1. Both of my degrees were awarded by Azusa Pacific University. Recently, APU celebrated the 100th anniversary of it’s founding. As a part of the anniversary celebration, the school selected 100 graduates as Centennial Graduates. Out of the more than 20,000 graduates in the history of the school, I was selected as a Centennial Graduate.
2. I was president of Union Rescue Mission in Los Angeles. During my tenure, we worked to get a new $30,000,000 mission building constructed. I was a part of the planning, fund raising, city approval process, architectural design and the initial construction of the building. I was forced out by the board a year or so before the building opened.
The building is one of the most beautiful in downtown L.A. It came in on time, under budget, and paid for. The building was much cheaper to operate than the old building it replaced,despite the fact that it was about three times as large. It is state of the art and won national architectural awards.
3. After I left the mission, I came back to Main Street for a visit. I saw an old friend whose name was Jerry. I tell his story in a essay called “Jerry’s Story” on this website in the “Mission Story” category. Jerry had been a mission client both as a guest and as a program member. I knew him very well.
Here is a quote from “Jerry’s Story” spoken from my perspective:
“A few months later, the Mission pressured me out of my job. A year after that, I came back downtown and just walked the streets. I saw Jerry. We talked for a while and he filled me in on the gossip about people I knew. Then he said, George, if they put it to a vote of the homeless people, you’d be president of the Mission again tomorrow.
I was deeply moved. What he said helped me survive over the next few brutal years.” Jerry’s comment taught me that though I would never work in the new building, my work would always survive in the hearts of the street people.
4. Mayor Tom Bradley designated a day as George Caywood Day in Los Angeles.
5. Former President Jimmy Carter, came to URM for a visit. URM refused entry to reporters so there could be a two hour working meeting with Carter. I explained to President Carter that we planned to do more than give services. In addition, we intended to motivate, prepare, and to equip other people and organizations to serve.

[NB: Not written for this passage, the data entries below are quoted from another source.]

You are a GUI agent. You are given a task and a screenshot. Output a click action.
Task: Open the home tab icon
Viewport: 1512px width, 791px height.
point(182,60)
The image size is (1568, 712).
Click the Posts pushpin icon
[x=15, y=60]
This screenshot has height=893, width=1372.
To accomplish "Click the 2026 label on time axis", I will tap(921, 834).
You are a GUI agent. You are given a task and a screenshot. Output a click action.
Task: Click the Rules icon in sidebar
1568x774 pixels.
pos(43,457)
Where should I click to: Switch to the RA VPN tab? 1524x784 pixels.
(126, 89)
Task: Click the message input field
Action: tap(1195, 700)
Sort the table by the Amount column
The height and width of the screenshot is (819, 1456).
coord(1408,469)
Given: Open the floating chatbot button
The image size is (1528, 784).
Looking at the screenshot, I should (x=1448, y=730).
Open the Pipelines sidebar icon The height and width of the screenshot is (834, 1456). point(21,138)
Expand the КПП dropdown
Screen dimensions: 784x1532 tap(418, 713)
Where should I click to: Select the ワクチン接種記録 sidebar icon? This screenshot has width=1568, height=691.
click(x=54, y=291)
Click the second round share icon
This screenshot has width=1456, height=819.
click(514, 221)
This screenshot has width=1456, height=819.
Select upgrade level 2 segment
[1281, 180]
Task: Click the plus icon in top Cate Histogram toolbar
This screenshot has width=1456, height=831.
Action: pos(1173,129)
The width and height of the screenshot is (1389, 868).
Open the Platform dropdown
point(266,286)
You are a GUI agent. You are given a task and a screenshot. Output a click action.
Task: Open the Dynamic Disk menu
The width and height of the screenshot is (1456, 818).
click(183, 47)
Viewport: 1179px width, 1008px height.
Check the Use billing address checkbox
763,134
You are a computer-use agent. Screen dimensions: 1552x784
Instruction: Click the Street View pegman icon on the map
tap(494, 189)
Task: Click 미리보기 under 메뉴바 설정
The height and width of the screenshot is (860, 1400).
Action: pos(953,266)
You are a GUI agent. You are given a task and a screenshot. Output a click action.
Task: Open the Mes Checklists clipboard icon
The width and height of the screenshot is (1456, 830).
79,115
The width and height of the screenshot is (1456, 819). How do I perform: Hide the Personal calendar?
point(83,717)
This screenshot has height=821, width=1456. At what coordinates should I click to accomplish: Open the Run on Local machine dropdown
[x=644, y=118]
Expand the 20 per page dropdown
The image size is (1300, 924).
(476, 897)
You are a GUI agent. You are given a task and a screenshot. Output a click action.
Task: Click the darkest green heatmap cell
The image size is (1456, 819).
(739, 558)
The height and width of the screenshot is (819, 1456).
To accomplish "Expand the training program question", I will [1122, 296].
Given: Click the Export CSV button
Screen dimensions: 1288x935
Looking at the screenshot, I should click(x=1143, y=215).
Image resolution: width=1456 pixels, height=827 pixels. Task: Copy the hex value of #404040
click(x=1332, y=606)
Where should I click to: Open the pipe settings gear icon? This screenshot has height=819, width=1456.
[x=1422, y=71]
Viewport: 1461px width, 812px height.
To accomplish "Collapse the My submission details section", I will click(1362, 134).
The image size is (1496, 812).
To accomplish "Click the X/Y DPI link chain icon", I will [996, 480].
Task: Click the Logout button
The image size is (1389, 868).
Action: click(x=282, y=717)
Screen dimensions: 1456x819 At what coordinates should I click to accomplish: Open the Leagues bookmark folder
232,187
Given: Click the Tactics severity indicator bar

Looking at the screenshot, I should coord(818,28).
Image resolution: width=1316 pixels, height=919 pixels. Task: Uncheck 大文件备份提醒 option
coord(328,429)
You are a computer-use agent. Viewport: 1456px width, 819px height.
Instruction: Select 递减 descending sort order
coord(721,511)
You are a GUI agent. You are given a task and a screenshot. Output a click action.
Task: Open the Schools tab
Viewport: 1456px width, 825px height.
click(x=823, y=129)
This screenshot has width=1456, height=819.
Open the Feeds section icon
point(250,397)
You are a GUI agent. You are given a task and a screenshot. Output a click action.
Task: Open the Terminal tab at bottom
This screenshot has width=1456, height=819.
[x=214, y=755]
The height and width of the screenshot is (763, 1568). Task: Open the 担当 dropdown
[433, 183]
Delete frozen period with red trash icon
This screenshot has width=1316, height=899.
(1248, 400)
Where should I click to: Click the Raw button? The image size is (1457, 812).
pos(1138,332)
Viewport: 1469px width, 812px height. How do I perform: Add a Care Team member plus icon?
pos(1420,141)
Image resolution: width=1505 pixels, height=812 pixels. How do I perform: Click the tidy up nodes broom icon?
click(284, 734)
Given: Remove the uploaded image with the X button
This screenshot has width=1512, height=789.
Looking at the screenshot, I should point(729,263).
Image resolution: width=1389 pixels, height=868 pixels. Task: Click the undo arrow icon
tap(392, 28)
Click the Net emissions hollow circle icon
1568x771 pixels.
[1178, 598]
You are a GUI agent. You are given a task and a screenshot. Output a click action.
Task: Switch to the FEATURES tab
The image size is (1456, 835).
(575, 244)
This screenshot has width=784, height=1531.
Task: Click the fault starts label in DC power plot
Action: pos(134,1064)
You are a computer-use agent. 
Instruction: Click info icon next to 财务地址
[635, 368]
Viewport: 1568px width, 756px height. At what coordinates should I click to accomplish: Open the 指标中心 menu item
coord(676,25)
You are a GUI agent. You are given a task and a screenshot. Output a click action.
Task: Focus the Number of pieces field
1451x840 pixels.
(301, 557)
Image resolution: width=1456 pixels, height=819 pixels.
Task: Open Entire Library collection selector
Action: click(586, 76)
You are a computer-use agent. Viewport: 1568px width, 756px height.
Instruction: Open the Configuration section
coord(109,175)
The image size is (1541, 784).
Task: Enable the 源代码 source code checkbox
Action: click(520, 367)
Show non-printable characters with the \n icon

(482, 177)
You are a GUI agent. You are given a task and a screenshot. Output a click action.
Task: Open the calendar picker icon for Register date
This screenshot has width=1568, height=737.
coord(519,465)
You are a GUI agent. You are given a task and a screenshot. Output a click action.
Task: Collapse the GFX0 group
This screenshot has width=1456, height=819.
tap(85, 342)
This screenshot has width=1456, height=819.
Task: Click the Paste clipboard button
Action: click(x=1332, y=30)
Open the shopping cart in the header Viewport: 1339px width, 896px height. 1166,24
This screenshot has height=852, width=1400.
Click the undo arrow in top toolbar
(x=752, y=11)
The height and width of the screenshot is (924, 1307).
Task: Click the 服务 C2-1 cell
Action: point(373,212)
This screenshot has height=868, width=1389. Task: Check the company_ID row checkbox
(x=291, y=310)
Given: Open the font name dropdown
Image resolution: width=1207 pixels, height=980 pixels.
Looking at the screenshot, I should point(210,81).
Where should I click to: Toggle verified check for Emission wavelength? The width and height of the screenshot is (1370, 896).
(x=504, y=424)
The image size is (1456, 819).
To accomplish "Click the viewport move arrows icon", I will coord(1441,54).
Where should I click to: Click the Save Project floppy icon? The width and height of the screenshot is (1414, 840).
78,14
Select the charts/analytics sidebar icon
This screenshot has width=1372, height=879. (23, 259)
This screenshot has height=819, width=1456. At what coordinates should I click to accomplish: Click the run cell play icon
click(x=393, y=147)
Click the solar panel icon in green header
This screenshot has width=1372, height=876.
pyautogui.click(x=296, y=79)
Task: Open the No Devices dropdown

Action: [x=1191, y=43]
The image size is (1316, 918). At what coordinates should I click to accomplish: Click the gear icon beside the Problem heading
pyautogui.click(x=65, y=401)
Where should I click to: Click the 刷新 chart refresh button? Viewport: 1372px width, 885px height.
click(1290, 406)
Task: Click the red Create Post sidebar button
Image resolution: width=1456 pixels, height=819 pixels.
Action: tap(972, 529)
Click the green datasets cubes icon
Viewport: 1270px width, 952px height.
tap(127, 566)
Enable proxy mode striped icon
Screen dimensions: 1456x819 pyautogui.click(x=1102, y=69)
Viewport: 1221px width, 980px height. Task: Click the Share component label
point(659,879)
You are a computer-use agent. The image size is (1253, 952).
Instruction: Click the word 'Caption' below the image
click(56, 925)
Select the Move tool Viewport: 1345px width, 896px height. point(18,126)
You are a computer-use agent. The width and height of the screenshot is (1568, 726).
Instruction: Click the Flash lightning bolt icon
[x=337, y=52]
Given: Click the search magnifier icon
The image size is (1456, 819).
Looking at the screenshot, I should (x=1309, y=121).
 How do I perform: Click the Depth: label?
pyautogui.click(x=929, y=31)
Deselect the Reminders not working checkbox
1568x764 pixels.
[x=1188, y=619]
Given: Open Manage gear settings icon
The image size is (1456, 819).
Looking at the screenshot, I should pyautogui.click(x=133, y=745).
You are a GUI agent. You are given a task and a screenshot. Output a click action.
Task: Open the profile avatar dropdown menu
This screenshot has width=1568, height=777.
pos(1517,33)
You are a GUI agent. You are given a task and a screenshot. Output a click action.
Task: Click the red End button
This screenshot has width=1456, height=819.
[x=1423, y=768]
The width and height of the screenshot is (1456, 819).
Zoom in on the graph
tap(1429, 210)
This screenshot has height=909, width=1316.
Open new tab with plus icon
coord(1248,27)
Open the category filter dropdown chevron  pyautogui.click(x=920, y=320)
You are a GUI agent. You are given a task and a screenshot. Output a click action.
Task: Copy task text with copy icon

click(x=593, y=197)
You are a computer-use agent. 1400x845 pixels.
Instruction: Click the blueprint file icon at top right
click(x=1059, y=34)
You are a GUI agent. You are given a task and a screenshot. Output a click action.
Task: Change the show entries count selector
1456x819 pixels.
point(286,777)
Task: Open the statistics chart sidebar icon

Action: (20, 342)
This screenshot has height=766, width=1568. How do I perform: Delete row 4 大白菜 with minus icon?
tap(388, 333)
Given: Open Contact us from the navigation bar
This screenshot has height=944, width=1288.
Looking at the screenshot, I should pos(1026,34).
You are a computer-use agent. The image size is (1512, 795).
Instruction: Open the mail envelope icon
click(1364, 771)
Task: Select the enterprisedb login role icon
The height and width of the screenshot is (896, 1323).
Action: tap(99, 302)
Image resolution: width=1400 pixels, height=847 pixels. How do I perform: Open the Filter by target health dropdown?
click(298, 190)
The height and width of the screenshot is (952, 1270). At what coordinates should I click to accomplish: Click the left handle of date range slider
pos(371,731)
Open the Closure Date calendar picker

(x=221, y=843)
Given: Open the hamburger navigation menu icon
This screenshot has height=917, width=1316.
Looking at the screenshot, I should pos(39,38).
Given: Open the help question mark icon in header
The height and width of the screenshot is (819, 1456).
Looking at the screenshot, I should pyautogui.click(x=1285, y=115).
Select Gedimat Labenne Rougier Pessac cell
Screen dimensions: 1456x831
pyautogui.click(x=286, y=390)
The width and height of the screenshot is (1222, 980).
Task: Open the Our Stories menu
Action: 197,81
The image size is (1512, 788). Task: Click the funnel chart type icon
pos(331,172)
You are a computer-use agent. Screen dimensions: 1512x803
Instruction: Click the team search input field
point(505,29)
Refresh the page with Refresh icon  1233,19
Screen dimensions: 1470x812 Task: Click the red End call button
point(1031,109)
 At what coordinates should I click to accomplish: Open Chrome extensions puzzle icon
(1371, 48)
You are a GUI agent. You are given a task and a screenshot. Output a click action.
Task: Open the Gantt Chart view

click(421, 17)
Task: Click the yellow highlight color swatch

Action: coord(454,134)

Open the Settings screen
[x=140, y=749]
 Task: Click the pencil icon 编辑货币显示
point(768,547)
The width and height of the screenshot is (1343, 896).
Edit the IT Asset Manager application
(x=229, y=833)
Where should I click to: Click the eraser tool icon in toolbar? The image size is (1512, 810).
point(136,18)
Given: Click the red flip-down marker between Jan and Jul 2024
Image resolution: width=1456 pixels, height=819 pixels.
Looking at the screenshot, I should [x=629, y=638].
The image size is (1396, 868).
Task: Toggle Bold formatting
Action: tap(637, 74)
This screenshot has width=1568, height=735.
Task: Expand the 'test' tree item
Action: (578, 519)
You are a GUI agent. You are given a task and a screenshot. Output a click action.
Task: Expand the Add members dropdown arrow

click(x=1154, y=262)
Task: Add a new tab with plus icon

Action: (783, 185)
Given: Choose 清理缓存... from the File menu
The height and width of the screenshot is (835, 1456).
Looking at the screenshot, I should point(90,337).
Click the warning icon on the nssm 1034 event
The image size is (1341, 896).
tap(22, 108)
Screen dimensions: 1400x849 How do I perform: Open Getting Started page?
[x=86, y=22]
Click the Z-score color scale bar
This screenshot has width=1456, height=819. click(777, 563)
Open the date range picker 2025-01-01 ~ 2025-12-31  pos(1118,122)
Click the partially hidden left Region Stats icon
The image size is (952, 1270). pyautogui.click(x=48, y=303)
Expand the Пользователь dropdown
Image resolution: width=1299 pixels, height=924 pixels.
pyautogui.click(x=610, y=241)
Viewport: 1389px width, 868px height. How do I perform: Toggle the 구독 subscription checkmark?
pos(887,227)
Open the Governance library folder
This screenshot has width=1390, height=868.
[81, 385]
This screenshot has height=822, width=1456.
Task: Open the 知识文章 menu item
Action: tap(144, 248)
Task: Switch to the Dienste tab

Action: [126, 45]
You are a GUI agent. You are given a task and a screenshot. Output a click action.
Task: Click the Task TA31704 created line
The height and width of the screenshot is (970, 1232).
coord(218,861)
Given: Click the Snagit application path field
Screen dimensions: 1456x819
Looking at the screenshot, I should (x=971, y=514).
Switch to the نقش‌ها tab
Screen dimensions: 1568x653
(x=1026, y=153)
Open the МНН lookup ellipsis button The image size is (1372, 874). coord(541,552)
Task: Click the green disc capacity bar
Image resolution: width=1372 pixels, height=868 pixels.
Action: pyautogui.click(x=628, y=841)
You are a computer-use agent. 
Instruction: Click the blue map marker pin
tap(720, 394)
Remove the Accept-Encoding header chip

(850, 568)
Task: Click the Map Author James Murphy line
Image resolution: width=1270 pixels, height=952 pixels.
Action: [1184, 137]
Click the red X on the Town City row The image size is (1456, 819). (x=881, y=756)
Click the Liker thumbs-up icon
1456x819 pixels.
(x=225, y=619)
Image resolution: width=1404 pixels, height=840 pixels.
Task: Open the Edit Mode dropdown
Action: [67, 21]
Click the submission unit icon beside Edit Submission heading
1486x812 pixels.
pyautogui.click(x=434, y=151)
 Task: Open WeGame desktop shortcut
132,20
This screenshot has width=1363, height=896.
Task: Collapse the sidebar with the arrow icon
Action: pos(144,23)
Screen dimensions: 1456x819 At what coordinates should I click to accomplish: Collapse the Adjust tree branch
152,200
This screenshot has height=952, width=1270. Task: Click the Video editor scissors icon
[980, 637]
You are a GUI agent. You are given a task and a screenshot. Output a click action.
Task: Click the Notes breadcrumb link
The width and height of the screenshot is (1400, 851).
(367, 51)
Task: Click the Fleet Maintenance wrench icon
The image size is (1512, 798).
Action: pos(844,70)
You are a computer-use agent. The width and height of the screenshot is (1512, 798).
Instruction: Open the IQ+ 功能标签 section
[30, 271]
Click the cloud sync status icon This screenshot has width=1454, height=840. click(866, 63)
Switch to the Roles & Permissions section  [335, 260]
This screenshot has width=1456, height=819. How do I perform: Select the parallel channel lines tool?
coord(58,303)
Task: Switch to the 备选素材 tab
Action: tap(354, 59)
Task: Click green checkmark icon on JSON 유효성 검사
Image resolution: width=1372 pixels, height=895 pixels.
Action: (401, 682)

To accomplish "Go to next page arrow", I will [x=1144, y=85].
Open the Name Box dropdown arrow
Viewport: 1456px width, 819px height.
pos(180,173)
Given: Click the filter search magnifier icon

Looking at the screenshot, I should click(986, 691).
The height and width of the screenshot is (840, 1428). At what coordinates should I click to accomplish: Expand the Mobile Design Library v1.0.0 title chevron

We also wanted to help others already giving services to expand and improve.
The Mission had already made the idea of motivating and equipping others work. The UCLA Clinic at Union Rescue Mission was being replicated all over the country. President Carter was impressed enough to offer to speak at the dedication of our new building.
6. The Religious Heritage Foundation awarded me The National Professional Person of the year award for my service to the mission and the City of Los Angeles.
7. In the early 90’s, my book “Escaping Materialism” was published. “Escaping Materialism” sold well. I was told that it was used in almost all U.S. seminaries in their Urban Ministries Dept.
8. National Public Radio has an oral history project called Story Corps. NPR has recorded tens of thousands of ordinary people interviewing important people in their life. The recordings became part of The Library Of Congress.
My daughter Gina arranged to interview me. The recording process went extremely well. A three minute excerpt of our interview was used nationally, as a part of NPR’s 2006 and 2007 Father’s Day programming. The excerpt and the full 50 minute recording are available on this site.
As Gina began to end the interview she said, “My three sisters and I wanted to do something for you Dad. We think you are a great man [choked up voice]. We don’t think you have ever received the honor you deserve. We wanted this interview to be your “Mister Holland’s Opus”.
I responded, “This honor means more to me than if I had received whatever they would call the Oscar for skid row workers”. My voice choked up too.